Stored data
Start of Block

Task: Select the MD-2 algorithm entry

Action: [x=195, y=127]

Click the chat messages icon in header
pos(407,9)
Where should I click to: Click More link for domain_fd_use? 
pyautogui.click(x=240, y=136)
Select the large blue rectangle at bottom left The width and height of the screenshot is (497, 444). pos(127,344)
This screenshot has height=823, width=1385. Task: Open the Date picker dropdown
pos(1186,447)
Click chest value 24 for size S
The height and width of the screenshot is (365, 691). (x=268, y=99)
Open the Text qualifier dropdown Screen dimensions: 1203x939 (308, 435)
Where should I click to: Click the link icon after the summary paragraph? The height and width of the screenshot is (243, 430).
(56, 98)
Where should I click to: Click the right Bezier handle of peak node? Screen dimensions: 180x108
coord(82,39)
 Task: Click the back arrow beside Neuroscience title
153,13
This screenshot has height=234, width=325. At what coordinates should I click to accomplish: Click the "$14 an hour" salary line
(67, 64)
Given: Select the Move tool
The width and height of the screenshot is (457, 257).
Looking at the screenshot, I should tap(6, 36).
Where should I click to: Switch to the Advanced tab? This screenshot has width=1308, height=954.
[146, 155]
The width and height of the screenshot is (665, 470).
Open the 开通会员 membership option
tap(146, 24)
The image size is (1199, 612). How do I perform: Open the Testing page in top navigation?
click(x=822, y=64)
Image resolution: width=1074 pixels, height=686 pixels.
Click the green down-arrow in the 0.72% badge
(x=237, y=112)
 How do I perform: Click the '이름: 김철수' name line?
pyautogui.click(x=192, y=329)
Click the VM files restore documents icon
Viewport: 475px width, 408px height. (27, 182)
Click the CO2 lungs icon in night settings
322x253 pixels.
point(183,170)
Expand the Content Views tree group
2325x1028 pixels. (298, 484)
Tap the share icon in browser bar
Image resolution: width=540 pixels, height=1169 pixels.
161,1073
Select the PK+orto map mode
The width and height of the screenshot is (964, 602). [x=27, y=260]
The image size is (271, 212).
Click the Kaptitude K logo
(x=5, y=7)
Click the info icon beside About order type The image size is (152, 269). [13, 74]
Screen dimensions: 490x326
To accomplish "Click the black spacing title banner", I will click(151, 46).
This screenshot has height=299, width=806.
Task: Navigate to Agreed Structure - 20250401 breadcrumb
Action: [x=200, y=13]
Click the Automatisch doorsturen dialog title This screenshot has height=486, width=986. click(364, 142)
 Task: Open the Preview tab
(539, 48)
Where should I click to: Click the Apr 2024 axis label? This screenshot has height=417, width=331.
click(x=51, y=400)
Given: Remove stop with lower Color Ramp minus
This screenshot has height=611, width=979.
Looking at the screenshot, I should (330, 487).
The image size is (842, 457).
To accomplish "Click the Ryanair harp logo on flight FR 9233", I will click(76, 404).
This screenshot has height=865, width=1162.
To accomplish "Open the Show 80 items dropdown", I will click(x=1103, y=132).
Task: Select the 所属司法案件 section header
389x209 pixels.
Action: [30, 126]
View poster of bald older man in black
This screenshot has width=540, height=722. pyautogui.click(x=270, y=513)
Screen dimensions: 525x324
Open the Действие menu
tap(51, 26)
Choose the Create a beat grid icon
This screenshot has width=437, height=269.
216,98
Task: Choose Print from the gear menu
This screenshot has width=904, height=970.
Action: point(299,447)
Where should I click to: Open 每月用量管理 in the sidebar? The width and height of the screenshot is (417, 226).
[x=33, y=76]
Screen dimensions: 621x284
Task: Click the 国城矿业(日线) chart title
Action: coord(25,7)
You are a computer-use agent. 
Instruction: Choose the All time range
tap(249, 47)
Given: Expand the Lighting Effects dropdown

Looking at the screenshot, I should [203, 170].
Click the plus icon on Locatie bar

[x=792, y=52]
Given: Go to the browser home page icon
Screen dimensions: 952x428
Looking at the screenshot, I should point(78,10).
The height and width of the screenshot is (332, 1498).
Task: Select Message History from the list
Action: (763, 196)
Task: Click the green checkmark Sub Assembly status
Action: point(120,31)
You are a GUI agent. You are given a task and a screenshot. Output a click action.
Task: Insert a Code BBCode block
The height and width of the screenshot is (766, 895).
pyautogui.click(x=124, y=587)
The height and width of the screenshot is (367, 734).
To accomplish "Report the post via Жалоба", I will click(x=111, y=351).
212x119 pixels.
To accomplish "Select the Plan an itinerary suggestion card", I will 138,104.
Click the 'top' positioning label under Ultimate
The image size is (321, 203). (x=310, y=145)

End of Block

▶ **Problem description**
An exact copy of all the records is the only acceptable answer.

▶ **Result below**
Task: Select the MD-2 algorithm entry

Action: [x=195, y=127]

Click the chat messages icon in header
pos(407,9)
Where should I click to: Click More link for domain_fd_use? 
pyautogui.click(x=240, y=136)
Select the large blue rectangle at bottom left The width and height of the screenshot is (497, 444). pos(127,344)
This screenshot has height=823, width=1385. Task: Open the Date picker dropdown
pos(1186,447)
Click chest value 24 for size S
The height and width of the screenshot is (365, 691). (x=268, y=99)
Open the Text qualifier dropdown Screen dimensions: 1203x939 (308, 435)
Where should I click to: Click the link icon after the summary paragraph? The height and width of the screenshot is (243, 430).
(56, 98)
Where should I click to: Click the right Bezier handle of peak node? Screen dimensions: 180x108
coord(82,39)
 Task: Click the back arrow beside Neuroscience title
153,13
This screenshot has height=234, width=325. At what coordinates should I click to accomplish: Click the "$14 an hour" salary line
(67, 64)
Given: Select the Move tool
The width and height of the screenshot is (457, 257).
Looking at the screenshot, I should tap(6, 36).
Where should I click to: Switch to the Advanced tab? This screenshot has width=1308, height=954.
[146, 155]
The width and height of the screenshot is (665, 470).
Open the 开通会员 membership option
tap(146, 24)
The image size is (1199, 612). How do I perform: Open the Testing page in top navigation?
click(x=822, y=64)
Image resolution: width=1074 pixels, height=686 pixels.
Click the green down-arrow in the 0.72% badge
(x=237, y=112)
 How do I perform: Click the '이름: 김철수' name line?
pyautogui.click(x=192, y=329)
Click the VM files restore documents icon
Viewport: 475px width, 408px height. (27, 182)
Click the CO2 lungs icon in night settings
322x253 pixels.
point(183,170)
Expand the Content Views tree group
2325x1028 pixels. (298, 484)
Tap the share icon in browser bar
Image resolution: width=540 pixels, height=1169 pixels.
161,1073
Select the PK+orto map mode
The width and height of the screenshot is (964, 602). [x=27, y=260]
The image size is (271, 212).
Click the Kaptitude K logo
(x=5, y=7)
Click the info icon beside About order type The image size is (152, 269). [13, 74]
Screen dimensions: 490x326
To accomplish "Click the black spacing title banner", I will click(151, 46).
This screenshot has height=299, width=806.
Task: Navigate to Agreed Structure - 20250401 breadcrumb
Action: [x=200, y=13]
Click the Automatisch doorsturen dialog title This screenshot has height=486, width=986. click(364, 142)
 Task: Open the Preview tab
(539, 48)
Where should I click to: Click the Apr 2024 axis label? This screenshot has height=417, width=331.
click(x=51, y=400)
Given: Remove stop with lower Color Ramp minus
This screenshot has height=611, width=979.
Looking at the screenshot, I should (330, 487).
The image size is (842, 457).
To accomplish "Click the Ryanair harp logo on flight FR 9233", I will click(76, 404).
This screenshot has height=865, width=1162.
To accomplish "Open the Show 80 items dropdown", I will click(x=1103, y=132).
Task: Select the 所属司法案件 section header
389x209 pixels.
Action: [30, 126]
View poster of bald older man in black
This screenshot has width=540, height=722. pyautogui.click(x=270, y=513)
Screen dimensions: 525x324
Open the Действие menu
tap(51, 26)
Choose the Create a beat grid icon
This screenshot has width=437, height=269.
216,98
Task: Choose Print from the gear menu
This screenshot has width=904, height=970.
Action: point(299,447)
Where should I click to: Open 每月用量管理 in the sidebar? The width and height of the screenshot is (417, 226).
[x=33, y=76]
Screen dimensions: 621x284
Task: Click the 国城矿业(日线) chart title
Action: coord(25,7)
You are a computer-use agent. 
Instruction: Choose the All time range
tap(249, 47)
Given: Expand the Lighting Effects dropdown

Looking at the screenshot, I should [203, 170].
Click the plus icon on Locatie bar

[x=792, y=52]
Given: Go to the browser home page icon
Screen dimensions: 952x428
Looking at the screenshot, I should point(78,10).
The height and width of the screenshot is (332, 1498).
Task: Select Message History from the list
Action: (763, 196)
Task: Click the green checkmark Sub Assembly status
Action: point(120,31)
You are a GUI agent. You are given a task and a screenshot. Output a click action.
Task: Insert a Code BBCode block
The height and width of the screenshot is (766, 895).
pyautogui.click(x=124, y=587)
The height and width of the screenshot is (367, 734).
To accomplish "Report the post via Жалоба", I will click(x=111, y=351).
212x119 pixels.
To accomplish "Select the Plan an itinerary suggestion card", I will 138,104.
Click the 'top' positioning label under Ultimate
The image size is (321, 203). (x=310, y=145)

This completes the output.